September 23, 2024
Business

UM professor takes to highways to boost program Billboard used to draw interest in wood science

BANGOR – Motorists whizzing down the Massachusetts Turnpike can learn about the University of Maine’s wood science and technology program thanks to a billboard on the busy thoroughfare.

UM professor Barry Goodell said this week that he raised $16,000 to pay for the advertisement as a way to increase enrollment in the undergraduate program which currently has only three students – the lowest number in a decade.

Concerned that the wood science program could be eliminated “particularly when budgets are tight,” Goodell said lack of visibility could be contributing to its low enrollment.

“No one seems to know what wood science and technology is,” said the forest resources professor.

Through the program, which is based in the forest management department, students are trained to utilize forest resources efficiently and with the least environmental impact. The field is important since Maine has “a viable forest product industry that’s critical to the needs of the state,” Goodell said.

“We need to be supplying educated, trained people who can go out and work in this industry,” he said.
____________
* _Given exercise A_
In the wood science article, how much money did Barry Goodell raise to pay for the billboard?
* _Given exercise B_
Set down the passage of the wood science article between "September 23, 2024" and "the busy thoroughfare.", inclusive, with its wording unchanged.
* _Given exercise C_
Carry the wood science article forward from its final sentence, continuing in the same reporting style.

* _Given data_
____________
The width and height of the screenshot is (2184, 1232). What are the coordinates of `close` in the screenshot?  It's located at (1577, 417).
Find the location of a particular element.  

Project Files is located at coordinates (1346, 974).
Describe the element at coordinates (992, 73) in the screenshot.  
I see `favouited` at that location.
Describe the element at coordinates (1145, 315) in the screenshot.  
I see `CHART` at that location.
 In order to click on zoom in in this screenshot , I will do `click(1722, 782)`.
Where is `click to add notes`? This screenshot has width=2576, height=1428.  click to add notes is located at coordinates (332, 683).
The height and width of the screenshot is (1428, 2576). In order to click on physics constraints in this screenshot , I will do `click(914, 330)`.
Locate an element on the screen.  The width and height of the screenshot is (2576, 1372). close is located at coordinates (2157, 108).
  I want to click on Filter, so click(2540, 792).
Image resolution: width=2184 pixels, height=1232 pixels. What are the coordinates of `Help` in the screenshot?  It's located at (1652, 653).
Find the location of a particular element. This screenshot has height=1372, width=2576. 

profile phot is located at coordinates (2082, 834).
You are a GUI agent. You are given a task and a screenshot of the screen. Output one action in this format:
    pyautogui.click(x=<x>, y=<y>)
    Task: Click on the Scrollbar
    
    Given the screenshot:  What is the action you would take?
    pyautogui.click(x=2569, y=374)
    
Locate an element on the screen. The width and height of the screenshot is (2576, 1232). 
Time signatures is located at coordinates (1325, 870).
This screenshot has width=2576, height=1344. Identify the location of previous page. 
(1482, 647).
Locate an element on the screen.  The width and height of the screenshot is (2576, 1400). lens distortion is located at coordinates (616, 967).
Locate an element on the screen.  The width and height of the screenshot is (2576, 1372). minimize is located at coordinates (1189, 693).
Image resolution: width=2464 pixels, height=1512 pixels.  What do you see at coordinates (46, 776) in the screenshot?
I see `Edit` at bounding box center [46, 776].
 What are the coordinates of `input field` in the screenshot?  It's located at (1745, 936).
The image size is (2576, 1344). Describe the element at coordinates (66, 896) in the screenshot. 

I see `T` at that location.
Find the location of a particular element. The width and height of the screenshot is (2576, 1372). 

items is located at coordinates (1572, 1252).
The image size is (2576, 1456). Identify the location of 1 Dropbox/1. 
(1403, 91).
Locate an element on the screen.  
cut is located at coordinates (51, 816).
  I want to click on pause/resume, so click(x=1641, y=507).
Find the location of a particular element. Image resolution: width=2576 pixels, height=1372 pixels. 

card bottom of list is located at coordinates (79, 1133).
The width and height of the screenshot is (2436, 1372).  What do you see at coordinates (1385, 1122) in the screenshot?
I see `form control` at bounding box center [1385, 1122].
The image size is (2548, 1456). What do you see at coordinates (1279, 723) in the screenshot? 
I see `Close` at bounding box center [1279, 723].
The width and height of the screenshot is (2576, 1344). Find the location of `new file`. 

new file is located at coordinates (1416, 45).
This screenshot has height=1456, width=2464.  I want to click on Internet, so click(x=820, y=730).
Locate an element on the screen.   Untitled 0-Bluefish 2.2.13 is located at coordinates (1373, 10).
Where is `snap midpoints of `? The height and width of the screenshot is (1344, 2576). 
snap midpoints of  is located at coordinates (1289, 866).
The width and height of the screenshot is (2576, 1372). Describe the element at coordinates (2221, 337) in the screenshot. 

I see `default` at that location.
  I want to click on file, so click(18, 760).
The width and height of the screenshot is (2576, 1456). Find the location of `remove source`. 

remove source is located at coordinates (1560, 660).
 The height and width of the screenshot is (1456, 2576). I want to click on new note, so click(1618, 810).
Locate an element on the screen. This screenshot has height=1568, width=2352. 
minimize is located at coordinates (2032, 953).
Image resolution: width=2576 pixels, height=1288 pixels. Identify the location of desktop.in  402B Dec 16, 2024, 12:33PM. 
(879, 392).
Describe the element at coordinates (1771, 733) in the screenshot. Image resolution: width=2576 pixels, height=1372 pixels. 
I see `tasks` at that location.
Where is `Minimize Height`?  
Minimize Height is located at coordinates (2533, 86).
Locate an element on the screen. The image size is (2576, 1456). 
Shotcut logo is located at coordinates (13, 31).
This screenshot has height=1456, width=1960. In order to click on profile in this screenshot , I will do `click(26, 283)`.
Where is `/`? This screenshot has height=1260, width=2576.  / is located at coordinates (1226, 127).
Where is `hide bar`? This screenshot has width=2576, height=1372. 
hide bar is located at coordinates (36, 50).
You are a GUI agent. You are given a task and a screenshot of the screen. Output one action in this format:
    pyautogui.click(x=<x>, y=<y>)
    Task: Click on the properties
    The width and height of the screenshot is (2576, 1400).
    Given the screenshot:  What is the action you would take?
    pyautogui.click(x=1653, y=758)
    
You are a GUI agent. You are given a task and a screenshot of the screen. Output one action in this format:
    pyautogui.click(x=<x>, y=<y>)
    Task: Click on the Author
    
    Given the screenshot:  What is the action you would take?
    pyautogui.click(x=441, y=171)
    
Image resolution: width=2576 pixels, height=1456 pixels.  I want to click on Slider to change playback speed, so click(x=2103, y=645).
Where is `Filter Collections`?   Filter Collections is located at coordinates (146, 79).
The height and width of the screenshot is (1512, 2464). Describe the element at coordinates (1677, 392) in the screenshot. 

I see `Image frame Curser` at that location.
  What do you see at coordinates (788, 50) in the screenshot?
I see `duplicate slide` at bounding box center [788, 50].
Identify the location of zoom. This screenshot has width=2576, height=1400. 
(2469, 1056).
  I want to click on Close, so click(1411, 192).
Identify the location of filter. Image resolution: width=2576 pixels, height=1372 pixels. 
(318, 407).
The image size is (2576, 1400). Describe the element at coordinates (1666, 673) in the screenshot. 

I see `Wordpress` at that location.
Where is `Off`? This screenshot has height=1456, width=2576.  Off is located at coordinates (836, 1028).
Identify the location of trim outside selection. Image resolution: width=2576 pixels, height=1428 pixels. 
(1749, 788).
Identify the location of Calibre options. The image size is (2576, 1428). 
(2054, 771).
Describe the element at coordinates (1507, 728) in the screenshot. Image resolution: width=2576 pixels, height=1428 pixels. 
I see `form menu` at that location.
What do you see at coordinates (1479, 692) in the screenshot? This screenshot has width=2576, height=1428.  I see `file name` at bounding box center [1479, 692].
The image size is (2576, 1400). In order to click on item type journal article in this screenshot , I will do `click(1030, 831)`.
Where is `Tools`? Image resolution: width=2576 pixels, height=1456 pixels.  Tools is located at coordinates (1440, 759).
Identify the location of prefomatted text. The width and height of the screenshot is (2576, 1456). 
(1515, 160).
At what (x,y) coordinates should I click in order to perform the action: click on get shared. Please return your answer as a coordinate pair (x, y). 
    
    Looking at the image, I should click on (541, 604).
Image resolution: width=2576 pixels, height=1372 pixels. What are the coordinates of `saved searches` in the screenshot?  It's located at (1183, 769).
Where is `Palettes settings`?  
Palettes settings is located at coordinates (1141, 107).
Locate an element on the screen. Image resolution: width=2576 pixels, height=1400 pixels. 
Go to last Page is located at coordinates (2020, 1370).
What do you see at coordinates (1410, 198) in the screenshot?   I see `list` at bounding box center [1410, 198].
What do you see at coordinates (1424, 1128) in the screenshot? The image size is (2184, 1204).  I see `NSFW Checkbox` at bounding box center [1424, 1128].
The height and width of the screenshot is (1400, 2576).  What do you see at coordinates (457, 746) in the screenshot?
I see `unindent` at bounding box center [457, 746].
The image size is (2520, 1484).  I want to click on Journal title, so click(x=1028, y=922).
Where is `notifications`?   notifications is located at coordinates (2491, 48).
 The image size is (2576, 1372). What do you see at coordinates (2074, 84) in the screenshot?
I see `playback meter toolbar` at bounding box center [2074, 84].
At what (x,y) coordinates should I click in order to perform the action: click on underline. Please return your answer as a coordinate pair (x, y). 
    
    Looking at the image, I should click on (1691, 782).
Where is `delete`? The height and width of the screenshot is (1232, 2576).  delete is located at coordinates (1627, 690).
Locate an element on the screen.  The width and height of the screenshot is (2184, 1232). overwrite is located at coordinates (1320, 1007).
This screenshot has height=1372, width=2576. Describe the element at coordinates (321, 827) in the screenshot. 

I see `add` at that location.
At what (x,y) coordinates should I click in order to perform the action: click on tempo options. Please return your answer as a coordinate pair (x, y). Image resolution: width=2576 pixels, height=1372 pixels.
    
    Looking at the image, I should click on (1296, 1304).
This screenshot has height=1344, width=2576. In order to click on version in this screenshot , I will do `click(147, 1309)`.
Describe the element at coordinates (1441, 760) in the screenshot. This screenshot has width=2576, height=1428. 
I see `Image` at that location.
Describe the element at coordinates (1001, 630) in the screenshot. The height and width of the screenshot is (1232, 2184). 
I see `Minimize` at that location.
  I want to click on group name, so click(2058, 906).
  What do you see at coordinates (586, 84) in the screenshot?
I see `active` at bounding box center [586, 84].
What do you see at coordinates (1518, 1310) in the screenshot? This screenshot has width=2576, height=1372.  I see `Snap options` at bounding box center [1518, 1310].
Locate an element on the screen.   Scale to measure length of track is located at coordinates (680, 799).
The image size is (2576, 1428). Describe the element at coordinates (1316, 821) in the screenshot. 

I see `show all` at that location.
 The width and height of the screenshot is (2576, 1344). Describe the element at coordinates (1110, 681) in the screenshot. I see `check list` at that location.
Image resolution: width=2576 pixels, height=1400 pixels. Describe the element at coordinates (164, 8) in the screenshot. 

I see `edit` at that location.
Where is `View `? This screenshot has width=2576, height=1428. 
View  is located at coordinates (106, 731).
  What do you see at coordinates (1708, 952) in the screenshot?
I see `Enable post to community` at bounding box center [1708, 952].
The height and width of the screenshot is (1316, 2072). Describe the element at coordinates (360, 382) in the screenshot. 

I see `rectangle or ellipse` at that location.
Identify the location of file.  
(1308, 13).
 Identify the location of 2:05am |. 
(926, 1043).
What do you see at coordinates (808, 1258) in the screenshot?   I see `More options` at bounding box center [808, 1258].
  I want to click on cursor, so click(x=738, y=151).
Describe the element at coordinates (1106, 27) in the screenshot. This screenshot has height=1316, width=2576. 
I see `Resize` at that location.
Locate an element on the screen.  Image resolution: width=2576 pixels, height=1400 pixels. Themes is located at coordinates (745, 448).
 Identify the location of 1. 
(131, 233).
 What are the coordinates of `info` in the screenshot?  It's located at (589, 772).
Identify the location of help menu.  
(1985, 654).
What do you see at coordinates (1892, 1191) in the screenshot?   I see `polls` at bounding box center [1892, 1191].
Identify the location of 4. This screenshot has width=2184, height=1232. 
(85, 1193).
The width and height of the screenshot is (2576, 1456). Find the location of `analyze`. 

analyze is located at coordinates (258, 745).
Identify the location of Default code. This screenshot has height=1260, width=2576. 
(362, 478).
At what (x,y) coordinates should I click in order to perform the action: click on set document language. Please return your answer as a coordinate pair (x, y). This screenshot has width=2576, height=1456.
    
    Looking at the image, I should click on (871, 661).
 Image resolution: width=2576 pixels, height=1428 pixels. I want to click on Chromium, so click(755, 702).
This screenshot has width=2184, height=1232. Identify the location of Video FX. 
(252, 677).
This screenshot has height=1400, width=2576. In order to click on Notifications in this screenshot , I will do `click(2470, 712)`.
____________
* _Written answer A_
$16,000

* _Written answer B_
September 23, 2024
Business

UM professor takes to highways to boost program Billboard used to draw interest in wood science

BANGOR – Motorists whizzing down the Massachusetts Turnpike can learn about the University of Maine’s wood science and technology program thanks to a billboard on the busy thoroughfare.

* _Written answer C_
Donations to pay for the billboard came from a number of sources including the UM College of Natural Sciences, Forestry and Agriculture, the UM Department of Forest Management, and the UM Admissions Office.

The billboard was first put up in May on Route 290 in Worcester, Mass., where an average of 100,000 cars passed each day, according to Goodell. Since September it has been moved to a variety of sites in Massachusetts and now is displayed on the Massachusetts Turnpike in the West Springfield area.

Since 70 percent of forestry students are from outside of Maine, “our primary audience can be targeted along one of the few highways that lead into the state,” he said.

The professor isn’t sure exactly why the 35-year-old program isn’t more popular. At its highest, enrollment has hovered only around 12-15, even though brochures are mailed to every high school in the state each year, and a Web site generates “pretty good activity.”

Wood science programs across the country are experiencing the same problem, he said.

At UM, wood science and technology graduates choose from a number of careers including engineering and design, production and quality control, marketing and sales, and research and education. With five years of experience, a wood science graduate could earn as much as $100,000 a year, Goodell said.

Ben Herzog, 31, graduated from UM last year with a master’s degree in wood science and technology and now works as a scientist at APA – The Engineered Wood Association in Tacoma, Wash.. He heard about the wood science program as an undergraduate in the forestry department. It would have been hard to find out about it if the two departments hadn’t been connected, he said.

“UM has a good reputation as far as wood science,” Herzog said, noting that another graduate from the Orono campus also was hired by his company.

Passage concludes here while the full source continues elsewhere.